"Enfin tout philosophe est banni de céans,
Et nous ne vivons plus qu'avec les honnétes gens."

The advantage of women in affairs of this sort is, that they are natural opportunists, and care nothing for the tyranny of your system. There is a wise inconsequence in their ideas, for the logic of the universe is not professed from an academic chair. "Moi," she says, "je ne suis qu'un composé de batons rompus!" Voltaire had learned from Bayle, and Catharine tells us she had learned from Voltaire, to distrust "the men of a system." "Stulti sunt innumerabiles," said Erasmus, and theirs was but an ingenious foolishness. Diderot, on that adventurous visit of his, was bursting with eagerness to take Russia off the wall, and put it "in the kettle of magicians." Never before now had such projects been seen in a government office! He gesticulated by the hour: she was delighted to listen. He drew up scores of schemes; they were as well ordered, as regular, as his own meals. But presently he realized that no one had taken him seriously! Catharine once remarked herself that she wrote on "sensitive skins, while his material was foolscap." And finally, like Mercier de la Rivière, he departed wiser, and a little hurt. "A wonderful man," she said afterward to Ségur, "but a little too old—and a little too young!" His Plan of a University for Russia, which had an appreciable influence on education elsewhere, "has never to this day," says Waliszewski, "been translated into Russian."

=-=-=

**Stated problem 1**
List every person named in the passage about Catharine and Diderot.
**Stated problem 2**
Continue the passage about Catharine and Diderot, starting after its last sentence.

**Entries shown**
=-=-=

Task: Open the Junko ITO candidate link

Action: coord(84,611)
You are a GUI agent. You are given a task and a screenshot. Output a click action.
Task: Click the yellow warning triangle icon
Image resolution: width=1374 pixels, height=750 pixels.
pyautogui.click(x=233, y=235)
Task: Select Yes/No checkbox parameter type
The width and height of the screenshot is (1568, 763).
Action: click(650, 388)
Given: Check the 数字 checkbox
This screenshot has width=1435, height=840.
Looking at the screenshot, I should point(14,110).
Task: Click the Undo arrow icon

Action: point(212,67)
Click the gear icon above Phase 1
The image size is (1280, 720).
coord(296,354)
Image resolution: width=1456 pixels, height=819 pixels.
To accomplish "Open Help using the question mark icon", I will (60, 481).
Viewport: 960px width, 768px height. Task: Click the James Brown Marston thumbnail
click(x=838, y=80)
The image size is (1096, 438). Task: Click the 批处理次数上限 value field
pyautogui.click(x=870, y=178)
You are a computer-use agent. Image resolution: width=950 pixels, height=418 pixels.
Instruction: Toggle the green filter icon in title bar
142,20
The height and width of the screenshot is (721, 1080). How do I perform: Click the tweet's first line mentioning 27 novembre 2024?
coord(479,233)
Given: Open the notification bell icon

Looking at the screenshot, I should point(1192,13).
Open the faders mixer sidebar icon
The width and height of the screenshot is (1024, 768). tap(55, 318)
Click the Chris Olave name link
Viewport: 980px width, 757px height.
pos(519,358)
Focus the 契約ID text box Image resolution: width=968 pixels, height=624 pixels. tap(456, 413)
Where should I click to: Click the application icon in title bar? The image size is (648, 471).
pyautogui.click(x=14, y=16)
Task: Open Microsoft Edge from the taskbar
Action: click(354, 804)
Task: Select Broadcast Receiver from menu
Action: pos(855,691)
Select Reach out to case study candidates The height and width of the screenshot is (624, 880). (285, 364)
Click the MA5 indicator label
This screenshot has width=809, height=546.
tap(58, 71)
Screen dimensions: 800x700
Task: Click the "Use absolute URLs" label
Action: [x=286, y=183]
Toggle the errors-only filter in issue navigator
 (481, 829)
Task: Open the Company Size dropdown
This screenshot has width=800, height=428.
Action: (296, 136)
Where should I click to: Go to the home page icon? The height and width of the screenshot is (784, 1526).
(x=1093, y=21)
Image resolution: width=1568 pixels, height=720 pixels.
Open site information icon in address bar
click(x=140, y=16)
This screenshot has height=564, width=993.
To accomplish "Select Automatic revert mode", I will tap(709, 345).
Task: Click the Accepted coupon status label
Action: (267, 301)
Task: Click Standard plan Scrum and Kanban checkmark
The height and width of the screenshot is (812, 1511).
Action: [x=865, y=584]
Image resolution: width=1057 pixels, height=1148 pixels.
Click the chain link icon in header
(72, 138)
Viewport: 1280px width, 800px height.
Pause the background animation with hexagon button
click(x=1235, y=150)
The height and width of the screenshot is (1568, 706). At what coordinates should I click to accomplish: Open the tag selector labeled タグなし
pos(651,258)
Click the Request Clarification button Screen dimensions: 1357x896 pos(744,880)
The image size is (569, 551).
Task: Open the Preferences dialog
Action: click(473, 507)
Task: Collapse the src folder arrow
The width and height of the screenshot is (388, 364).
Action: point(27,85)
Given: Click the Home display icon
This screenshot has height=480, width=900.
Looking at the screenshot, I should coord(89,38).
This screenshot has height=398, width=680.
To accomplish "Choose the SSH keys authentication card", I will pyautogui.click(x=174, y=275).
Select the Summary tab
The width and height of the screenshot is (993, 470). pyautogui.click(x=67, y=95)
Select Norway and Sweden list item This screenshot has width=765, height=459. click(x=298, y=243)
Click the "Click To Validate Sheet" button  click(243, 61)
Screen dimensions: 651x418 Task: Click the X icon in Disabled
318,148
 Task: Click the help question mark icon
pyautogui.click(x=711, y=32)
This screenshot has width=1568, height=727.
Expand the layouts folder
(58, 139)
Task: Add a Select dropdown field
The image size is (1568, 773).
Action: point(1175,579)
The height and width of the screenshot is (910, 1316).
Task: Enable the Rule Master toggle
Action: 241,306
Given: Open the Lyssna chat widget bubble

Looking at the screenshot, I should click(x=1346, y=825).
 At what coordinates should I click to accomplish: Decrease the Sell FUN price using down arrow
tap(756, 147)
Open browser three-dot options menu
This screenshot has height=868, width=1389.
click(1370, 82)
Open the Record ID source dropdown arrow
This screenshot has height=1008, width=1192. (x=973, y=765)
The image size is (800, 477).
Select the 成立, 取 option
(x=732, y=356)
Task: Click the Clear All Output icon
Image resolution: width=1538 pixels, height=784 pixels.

=-=-=

**Final result 1**
Voltaire, Bayle, Catharine, Erasmus, Diderot, Mercier de la Rivière, Ségur, Waliszewski

**Final result 2**
How natural again, and with what vivid abandon, she presents herself in her correspondence with Grimm! He lives in Paris, factotum and confidant, passes his life in executing her commissions. To him she talks, rather than writes, as she talks to her intimates, in overwhelming voluble fashion, gossiping, punning, often playing the buffoon, as she does with that little set of hers at her retreat of the "Hermitage." Persons, even places, have their nicknames. St. Petersburg is the "Duck-pond"; Grimm himself the "Fag," "Souffredouleur," George Dandin, "M. le Baron de Thunder-ten-Tronck." Frederick the Great appears as "Herod" (a palpable hit that!), the diplomats as "Wind-bags," "Pea-soup," "Die Perrueckirte Haeupter;" Maria Theresa becomes "Maman;" Gustavus of Sweden, "Falstaff;" and so on. There is no question here of making a figure; often she has nothing to say; she writes purely to give extravagance an outlet. We have her here as though we had been present at one of those sparkling conversations which, in old days, used to send Grimm sleepless to his rooms, but of which nothing remained memorable, which in truth charmed by their vivacity rather than by wit—by that verve which so often supplies the place of brilliancy. This familiar note will appear again in her letters to the Emperor Joseph; as unlike those addressed to Herod as the letters to Grimm are unlike those to Madame Geoffrin or Voltaire. He was also des nôtres. She, who judged men in general poorly enough, though she used them incomparably well, not only recognized—unlike most of his contemporaries—but was fascinated by the elements of greatness in that extraordinary man. She used him, it is true, as she used Orloff and Patiomkin; her good-fortune helped her as it did before, and will again; their great alliance against the Ottoman brought her everything, and him nothing. Still, no foreigner ever dazzled her as he, who could so little impose himself on his age. "He will live unrivalled," she wrote in her enthusiasm; "his star is in the ascendant, he will leave all Europe behind!" A wandering star, alas! He will go before her to the grave, the great failure of his generation, in the bitterness of death dictating that saddest of epitaphs, "Here lies one who never fulfilled an aim." Impar congressus! like Michelet's Charles the Bold, "il avait trop voulu, des choses infinies."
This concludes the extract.